The Unique Challenges of Open Data Projects: Lessons From Overture Maps Foundation
Marc Prioleau | 13 January 2025
By Marc Prioleau, Executive Director of Overture Maps Foundation
In the open source world, we often draw parallels between various collaborative projects. However, as we've discovered through our work at the Overture Maps Foundation (Overture), open data presents a unique and increasingly relevant set of challenges that set them apart from traditional open source software initiatives, requiring fresh approaches and solutions.
As data becomes the backbone of modern technologies—powering everything from AI models to digital infrastructure—the need for well-managed, accessible, and high-quality open data has never been more critical. While open data projects can leverage the decades of experience inside the Linux Foundation in building open source software communities, the emerging field of open data presents novel considerations that deserve careful attention.
At Overture, we envision a world where the best maps are not proprietary assets but shared, open resources, built and enriched by the very people who rely on them. Achieving this vision, however, means overcoming key differences between open data and open source software projects. By addressing these complexities and encouraging collaboration, we aim to inspire new approaches to open data within the Linux Foundation community and beyond to advance the future of open data.
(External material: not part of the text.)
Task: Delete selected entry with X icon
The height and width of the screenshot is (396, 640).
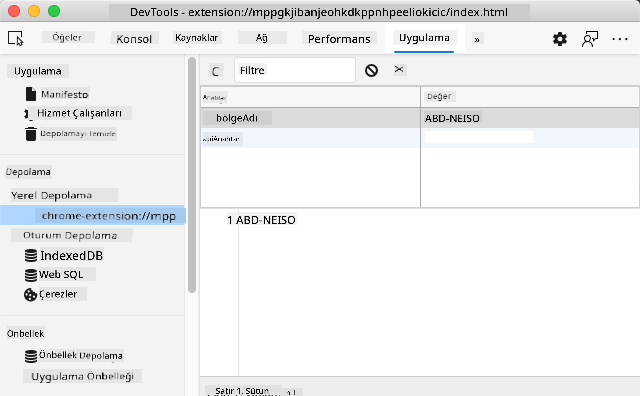Action: 399,69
The Complex Nature of Map Data
Maps are hard—and the hard part is the data. A modern digital map consists of multiple intricate layers: land cover, addresses, divisions, buildings, geographic names, transportation networks, and more. Each layer represents a complex dataset, which requires accurately capturing, maintaining, and updating as the physical world changes. Our experience with these challenges offers valuable lessons for any organization working with open data at scale.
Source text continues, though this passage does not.